#### WORK ORDER
Lines in the records below that contain the word "magnifier" must each be copied.

#### MATERIAL FOR THE TASK
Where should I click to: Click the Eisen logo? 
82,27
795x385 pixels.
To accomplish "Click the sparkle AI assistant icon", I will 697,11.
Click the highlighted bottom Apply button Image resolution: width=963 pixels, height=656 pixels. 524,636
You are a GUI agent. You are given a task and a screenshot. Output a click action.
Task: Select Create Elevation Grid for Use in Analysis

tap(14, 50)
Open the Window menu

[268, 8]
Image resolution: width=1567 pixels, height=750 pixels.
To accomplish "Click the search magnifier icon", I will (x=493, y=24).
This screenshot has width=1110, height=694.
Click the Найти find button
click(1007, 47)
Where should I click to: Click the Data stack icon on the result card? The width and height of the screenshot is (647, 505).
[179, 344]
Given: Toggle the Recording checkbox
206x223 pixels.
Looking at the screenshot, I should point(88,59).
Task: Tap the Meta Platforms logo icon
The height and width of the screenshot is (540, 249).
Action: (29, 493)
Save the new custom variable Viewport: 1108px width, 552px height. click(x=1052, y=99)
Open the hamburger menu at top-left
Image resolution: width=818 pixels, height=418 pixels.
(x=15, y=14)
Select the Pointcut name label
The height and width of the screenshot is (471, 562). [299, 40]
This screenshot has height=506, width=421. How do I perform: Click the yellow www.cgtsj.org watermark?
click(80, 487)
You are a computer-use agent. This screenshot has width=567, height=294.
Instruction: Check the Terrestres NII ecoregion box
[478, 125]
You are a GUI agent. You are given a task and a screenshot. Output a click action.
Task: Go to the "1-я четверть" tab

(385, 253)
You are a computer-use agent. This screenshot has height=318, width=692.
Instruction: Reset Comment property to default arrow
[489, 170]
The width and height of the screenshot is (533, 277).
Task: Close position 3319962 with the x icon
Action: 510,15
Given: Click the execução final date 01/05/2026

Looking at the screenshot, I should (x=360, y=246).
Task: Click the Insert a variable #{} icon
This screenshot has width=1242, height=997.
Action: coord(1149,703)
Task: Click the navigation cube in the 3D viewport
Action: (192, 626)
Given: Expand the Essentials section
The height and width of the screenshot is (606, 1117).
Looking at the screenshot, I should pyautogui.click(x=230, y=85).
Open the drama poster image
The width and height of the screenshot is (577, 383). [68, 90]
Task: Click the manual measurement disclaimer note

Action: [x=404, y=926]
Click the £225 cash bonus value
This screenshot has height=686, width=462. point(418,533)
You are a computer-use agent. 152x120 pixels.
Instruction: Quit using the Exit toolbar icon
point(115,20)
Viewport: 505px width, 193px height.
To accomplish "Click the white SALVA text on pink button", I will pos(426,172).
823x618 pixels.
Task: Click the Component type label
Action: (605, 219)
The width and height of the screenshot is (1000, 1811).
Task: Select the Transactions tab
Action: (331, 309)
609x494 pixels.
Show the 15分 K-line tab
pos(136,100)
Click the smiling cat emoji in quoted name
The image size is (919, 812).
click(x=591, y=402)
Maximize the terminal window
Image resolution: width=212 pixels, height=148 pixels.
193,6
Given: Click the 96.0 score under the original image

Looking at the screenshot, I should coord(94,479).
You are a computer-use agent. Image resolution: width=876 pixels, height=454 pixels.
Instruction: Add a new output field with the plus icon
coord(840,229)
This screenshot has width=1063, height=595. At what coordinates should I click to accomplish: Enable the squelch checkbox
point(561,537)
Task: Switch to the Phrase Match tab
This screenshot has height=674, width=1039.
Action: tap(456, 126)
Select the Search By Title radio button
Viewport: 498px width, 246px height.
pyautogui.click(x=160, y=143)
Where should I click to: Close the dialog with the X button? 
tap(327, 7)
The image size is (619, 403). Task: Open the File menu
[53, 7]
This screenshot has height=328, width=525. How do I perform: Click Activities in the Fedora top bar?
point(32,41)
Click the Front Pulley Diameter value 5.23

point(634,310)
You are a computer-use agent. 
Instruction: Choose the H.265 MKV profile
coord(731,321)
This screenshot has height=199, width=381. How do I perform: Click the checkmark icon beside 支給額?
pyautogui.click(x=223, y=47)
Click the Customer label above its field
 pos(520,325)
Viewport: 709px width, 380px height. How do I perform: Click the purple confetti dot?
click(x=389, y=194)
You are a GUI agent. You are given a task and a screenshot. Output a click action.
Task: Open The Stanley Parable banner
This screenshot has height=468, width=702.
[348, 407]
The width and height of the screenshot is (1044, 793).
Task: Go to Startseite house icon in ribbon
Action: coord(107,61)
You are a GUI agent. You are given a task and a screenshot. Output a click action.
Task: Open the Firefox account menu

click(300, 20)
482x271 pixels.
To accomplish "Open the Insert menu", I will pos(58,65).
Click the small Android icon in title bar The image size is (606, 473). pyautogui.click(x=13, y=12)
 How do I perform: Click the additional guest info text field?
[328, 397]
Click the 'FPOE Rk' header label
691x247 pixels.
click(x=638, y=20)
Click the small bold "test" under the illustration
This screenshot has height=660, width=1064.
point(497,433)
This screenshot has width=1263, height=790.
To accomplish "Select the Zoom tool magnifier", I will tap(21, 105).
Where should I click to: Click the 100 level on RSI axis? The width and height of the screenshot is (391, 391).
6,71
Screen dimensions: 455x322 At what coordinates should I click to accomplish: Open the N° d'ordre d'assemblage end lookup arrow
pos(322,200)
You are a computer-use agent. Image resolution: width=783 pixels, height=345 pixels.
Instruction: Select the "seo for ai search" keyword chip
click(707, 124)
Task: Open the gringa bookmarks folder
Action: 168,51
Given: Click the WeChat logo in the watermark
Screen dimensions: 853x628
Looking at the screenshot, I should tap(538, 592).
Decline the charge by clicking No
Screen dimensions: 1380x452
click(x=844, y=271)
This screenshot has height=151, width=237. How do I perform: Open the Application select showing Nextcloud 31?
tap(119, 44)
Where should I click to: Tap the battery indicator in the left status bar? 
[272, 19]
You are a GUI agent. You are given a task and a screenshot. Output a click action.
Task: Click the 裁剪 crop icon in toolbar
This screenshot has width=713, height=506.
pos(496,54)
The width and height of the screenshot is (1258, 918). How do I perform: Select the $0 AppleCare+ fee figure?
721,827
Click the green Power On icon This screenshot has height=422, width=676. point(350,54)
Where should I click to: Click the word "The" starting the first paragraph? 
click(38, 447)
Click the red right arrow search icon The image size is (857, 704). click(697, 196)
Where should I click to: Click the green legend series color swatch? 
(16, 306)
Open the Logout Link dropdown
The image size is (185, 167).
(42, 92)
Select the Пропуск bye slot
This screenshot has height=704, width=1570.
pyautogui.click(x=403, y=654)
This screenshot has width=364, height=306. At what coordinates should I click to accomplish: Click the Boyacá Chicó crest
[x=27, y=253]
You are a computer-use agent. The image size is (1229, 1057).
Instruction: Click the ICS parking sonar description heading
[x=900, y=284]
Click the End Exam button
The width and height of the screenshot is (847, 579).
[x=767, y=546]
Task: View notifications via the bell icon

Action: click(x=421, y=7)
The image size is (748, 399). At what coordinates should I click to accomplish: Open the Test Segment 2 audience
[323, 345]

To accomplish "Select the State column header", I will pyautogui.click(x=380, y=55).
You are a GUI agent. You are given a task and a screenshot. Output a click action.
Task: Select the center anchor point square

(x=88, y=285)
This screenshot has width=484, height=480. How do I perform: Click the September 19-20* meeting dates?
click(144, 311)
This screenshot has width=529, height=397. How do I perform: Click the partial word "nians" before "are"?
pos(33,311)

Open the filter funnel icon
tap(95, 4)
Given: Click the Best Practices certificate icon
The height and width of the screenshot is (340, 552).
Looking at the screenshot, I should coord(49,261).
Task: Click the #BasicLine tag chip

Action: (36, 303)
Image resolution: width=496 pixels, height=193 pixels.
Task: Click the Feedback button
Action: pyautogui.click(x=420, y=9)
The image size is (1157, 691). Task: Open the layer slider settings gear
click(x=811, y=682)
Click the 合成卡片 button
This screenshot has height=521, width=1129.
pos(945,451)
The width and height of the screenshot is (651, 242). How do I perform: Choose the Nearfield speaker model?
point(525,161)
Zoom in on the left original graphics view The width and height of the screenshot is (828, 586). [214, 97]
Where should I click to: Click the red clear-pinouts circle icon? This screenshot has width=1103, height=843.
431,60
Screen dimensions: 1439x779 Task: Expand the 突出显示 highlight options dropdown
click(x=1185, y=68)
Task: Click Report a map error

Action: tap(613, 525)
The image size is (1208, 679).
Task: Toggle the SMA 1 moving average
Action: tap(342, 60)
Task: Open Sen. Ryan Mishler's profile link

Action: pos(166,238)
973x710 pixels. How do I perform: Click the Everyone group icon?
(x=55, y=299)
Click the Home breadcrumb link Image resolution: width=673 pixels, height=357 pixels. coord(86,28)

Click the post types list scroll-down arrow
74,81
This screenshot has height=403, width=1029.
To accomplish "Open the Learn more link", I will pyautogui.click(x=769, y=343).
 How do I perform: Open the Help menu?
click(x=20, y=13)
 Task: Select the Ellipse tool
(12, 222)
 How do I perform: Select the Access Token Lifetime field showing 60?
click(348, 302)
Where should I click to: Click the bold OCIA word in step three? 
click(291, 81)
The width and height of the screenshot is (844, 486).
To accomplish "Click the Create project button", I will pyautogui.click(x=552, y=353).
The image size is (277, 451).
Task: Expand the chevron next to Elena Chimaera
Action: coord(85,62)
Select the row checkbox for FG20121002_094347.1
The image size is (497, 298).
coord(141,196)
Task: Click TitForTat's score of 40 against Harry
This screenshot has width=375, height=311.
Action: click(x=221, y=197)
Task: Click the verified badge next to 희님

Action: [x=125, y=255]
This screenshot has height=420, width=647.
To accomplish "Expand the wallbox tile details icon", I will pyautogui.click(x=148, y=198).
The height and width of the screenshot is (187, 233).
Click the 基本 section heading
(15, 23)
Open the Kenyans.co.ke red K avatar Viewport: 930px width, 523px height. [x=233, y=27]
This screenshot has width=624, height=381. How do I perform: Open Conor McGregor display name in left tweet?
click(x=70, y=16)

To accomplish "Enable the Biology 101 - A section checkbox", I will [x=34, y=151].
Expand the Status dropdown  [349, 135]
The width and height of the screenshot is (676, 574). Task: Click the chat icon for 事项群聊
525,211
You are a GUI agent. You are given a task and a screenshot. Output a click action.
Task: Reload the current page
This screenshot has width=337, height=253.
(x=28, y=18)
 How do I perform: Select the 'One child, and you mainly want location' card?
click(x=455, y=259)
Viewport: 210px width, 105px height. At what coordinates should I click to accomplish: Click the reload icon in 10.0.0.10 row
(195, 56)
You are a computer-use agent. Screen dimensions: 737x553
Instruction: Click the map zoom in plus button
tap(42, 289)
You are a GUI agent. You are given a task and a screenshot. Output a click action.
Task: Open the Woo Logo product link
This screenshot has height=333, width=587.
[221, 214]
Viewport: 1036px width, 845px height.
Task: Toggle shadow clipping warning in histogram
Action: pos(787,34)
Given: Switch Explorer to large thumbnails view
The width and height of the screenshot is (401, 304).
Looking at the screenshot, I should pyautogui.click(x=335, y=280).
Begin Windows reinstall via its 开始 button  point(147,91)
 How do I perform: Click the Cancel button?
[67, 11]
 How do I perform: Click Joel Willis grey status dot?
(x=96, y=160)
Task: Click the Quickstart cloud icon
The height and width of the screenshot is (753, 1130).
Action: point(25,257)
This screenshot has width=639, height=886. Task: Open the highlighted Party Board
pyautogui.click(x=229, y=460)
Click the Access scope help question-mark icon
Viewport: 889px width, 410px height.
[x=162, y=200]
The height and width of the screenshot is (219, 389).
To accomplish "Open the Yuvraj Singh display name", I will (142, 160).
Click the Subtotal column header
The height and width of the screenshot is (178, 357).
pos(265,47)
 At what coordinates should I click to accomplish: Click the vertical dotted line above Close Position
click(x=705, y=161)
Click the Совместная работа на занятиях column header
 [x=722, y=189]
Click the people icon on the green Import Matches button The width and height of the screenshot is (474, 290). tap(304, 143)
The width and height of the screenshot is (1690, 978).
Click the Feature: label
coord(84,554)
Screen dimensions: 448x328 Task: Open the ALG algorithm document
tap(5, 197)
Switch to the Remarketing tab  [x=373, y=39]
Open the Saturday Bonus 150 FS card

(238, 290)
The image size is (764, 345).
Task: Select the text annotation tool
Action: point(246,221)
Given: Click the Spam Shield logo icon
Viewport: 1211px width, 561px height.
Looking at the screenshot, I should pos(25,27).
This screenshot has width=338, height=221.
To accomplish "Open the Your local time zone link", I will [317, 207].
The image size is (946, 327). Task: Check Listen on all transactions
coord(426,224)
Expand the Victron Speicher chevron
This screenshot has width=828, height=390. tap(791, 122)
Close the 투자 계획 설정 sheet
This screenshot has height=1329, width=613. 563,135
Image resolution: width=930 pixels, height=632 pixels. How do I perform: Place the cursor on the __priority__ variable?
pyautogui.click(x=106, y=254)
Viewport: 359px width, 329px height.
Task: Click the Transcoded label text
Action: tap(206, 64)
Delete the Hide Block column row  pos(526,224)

#### EXERCISE OUTPUT
To accomplish "Click the search magnifier icon", I will (x=493, y=24).
To accomplish "Select the Zoom tool magnifier", I will tap(21, 105).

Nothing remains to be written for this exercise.